TMMOB İnşaat Mühendisleri Odası İstanbul Şubesi, ASF kapsamında "Su Haktır, Ticarileştirilemez" başlıklı bir panel düzenledi.
İnşaat Mühendisleri Odasından Murat Gökdemir konuşmasında suyun ticarileştirilmesi sürecini anlattı ve "varolan su potansiyelinin gereksinim duyulan miktar gözetilerek değerlendirilmesi, su kaynakları yönetiminin kamu yararına göre düzenlenmesi, suyun kamu mülkiyetinde ve yönetiminde kalmasını sağlayacak yasal hükümler konulması gerekmektedir ve bunun için suyun tüm canlılar için bir hak olduğu göz önünde bulundurulmalıdır" diye konuştu.

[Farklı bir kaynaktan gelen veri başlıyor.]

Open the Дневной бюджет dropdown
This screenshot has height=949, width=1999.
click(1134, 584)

Çevre ve Orman Bakanı kınandı
Ziraat Mühendisleri Odasından Ahmet Atalık, suyun ticarileştirilmesinin tarım ve çiftçi üzerindeki etkilerinden bahsetti. Akarsuların üzerine HES kurulmasıyla etraftaki tarım alanlarının verimsizleştiğini, hayvanların su içecek yerleri kalmadığını, su canlılarının yaşam hakkının elinden alındığını ve tüm bunların çitfçilerin göç etmesine de neden olduğunu anlatan Atalık, "akarsular için '7 miyar boşa akıyor' diyen Çevre ve Tarım Bakanını, ve ona Çevre Özel Ödülü veren Akdeniz Üniversitesi'ni şiddetle kınıyoruz" diye konuştu.

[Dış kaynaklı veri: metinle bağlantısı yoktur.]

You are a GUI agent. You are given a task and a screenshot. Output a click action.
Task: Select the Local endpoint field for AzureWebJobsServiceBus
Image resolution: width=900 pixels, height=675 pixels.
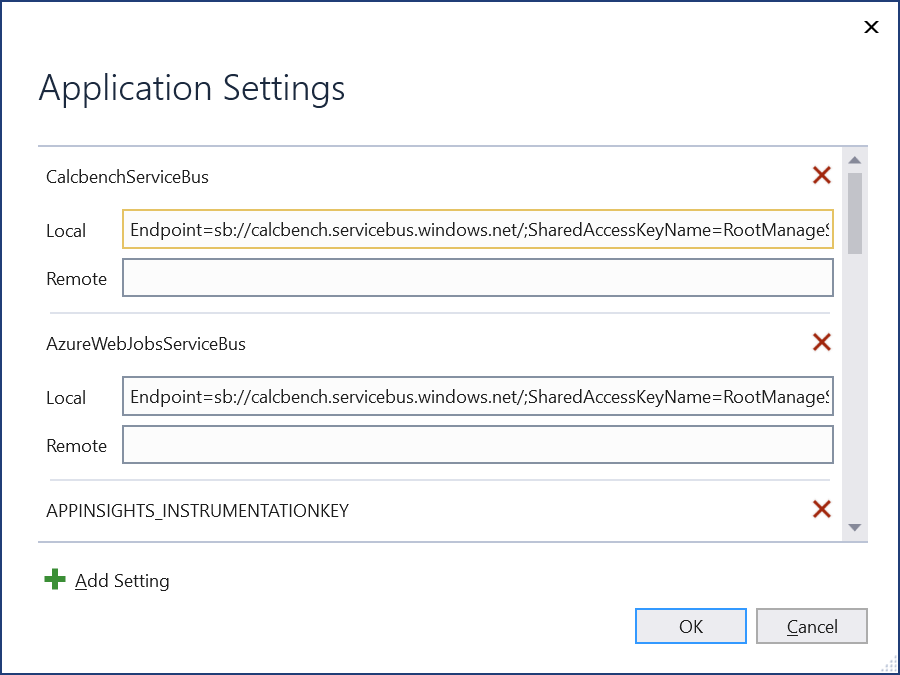[477, 397]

Gıda Mühendisleri Odası Marmara Bölge Şube Başkanı Bilge Ölmez'in yerine sunum yapan Murat Aydın, suyun ambalajlanması konusuna değindi. "Endüstriyel gereksinimler için kullanılan su oranınıın geçtiğimiz yüzyıla göre yüzde 40 arttığını" belirten Aydın, "Bir kilogram pet şişe üretmek için 17,5 kilogram su kullanılıyor ve bu şişelerin doğada yok olması için 1000 yılı aşkın bir süre gerekiyor. Yani suyun ambalajlanıp satılması için bile suya ihtiyaç var" dedi.

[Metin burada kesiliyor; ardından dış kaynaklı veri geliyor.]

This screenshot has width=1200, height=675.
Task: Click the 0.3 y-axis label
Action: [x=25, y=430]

"Su bir mal değil, bir haktır"
Çevre Mühendisleri Odasından Murat Taşdemir, Türkiye'de su politikalarının çevreye etkilerini ele aldı. Konuşmasına "su kimin malıdır?" sorusuyla başlayan Taşdemir, "suyun bir mal değil, bir hak olduğunu ve bu hakkın doğaya, toprağa ve onun parçası olan tüm canlılara ait olduğunun" altını çizdi ve ekledi: "İhtiyaçlar ve haklar birbirine karıştırılırken, ihtiyaçlar hakların önüne geçiyor. Türkiye'nin kamu yararı gözeten su politikalarına ihtiyaç var."
Mimarlar Odası Genel Sekreteri Redife Kolçak, küresel su politikalarının Türkiye'deki yansımalarını değerlendirdi. Dünya Su Forumu'nun 2009'da Türkiye'de yapılmasının nedeninin, küresel aktörlerin Türkiye'deki yüzde 65 kullanılmayan su potansiyelini farketmeleri olduğunu söyleyen Kolçak, DSİ'nin Çevre ve Orman Bakanlığı bünyesine alınmasıyla birlikte işi yapan ve onu kontrol eden kurumların aynı çatı altında toplandığını ve dolayısıyla HES'leri şikayet edecek bir kurum kalmadığının altını çizdi.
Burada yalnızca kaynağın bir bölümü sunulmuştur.